Global cardiovascular research output, citations, and collaborations

A time-trend, bibliometric analysis (1999–2008)

Citation: Huffman MD, Baldridge A, Bloomfield GS, Colantonio LD, Prabhakaran P, et al. (2013) Global Cardiovascular Research Output, Citations, and Collaborations: A Time-Trend, Bibliometric Analysis (1999–2008). PLoS ONE 8(12): e83440. doi:10.1371/journal.pone.0083440
Published: December 31, 2013

Introduction: Health research is one mechanism to improve population-level health and should generally match the health needs of populations. However, there have been limited data to assess the trends in national-level cardiovascular research output, even as cardiovascular disease [CVD] has become the leading cause of morbidity and mortality worldwide.
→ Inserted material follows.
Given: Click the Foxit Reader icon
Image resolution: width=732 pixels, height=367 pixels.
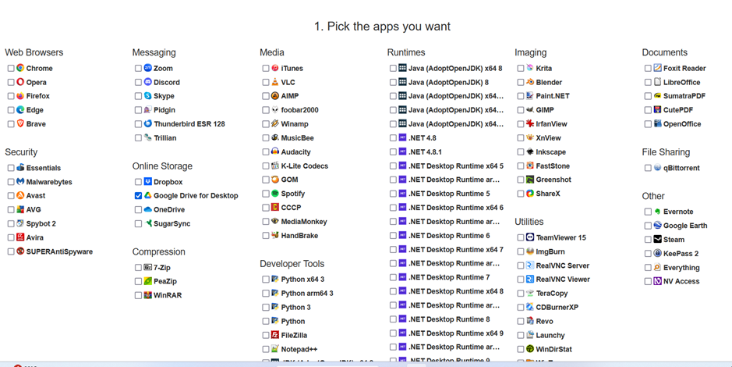Looking at the screenshot, I should pos(657,68).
Materials and Methods: We performed a time trends analysis of cardiovascular research publications (1999–2008) downloaded from Web of Knowledge using a iteratively-tested cardiovascular bibliometric filter with >90% precision and recall. We evaluated cardiovascular research publications, five-year running actual citation indices [ACIs], and degree of international collaboration measured through the ratio of the fractional count of addresses from one country against all addresses for each publication.
Results and Discussion: Global cardiovascular publication volume increased from 40 661 publications in 1999 to 55 284 publications in 2008, which represents a 36% increase. The proportion of cardiovascular publications from high-income, Organization for Economic Cooperation and Development [OECD] countries declined from 93% to 84% of the total share over the study period. High-income, OECD countries generally had higher fractional counts, which suggest less international collaboration, than lower income countries from 1999–2008. There was an inverse relationship between cardiovascular publications and age-standardized CVD morbidity and mortality rates, but a direct, curvilinear relationship between cardiovascular publications and Human Development Index from 1999–2008.
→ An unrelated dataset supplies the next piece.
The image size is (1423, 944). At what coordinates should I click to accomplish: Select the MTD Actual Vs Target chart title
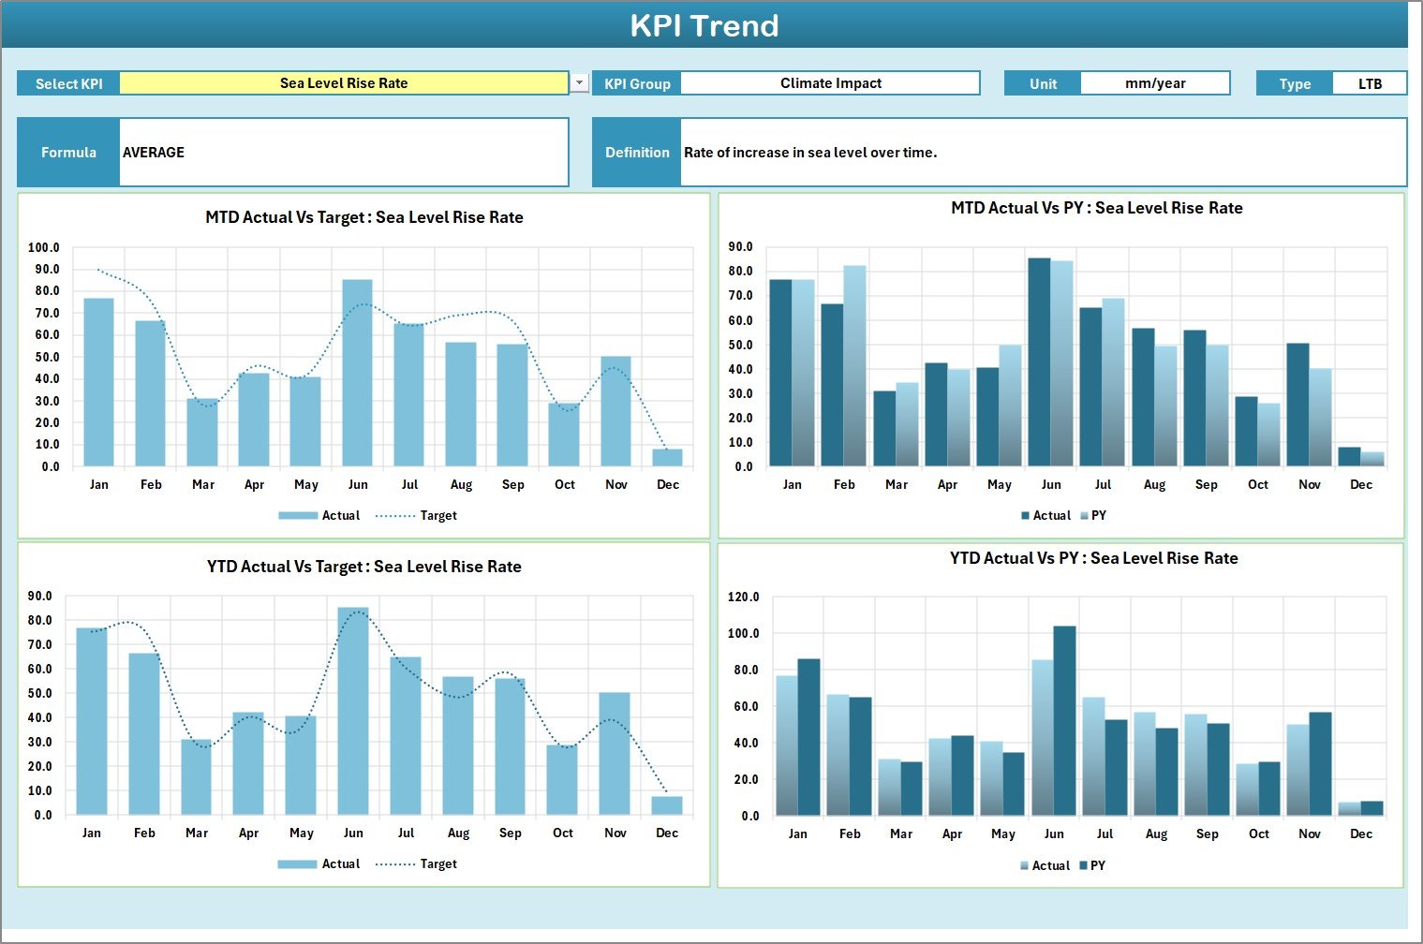point(363,216)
Conclusions: Cardiovascular health research output has increased substantially in the past decade, with a greater share of citations being published from low- and middle-income countries. However, low- and middle-income countries with the higher burdens of cardiovascular disease continue to have lower research output than high-income countries, and thus require targeted research investments to improve cardiovascular health.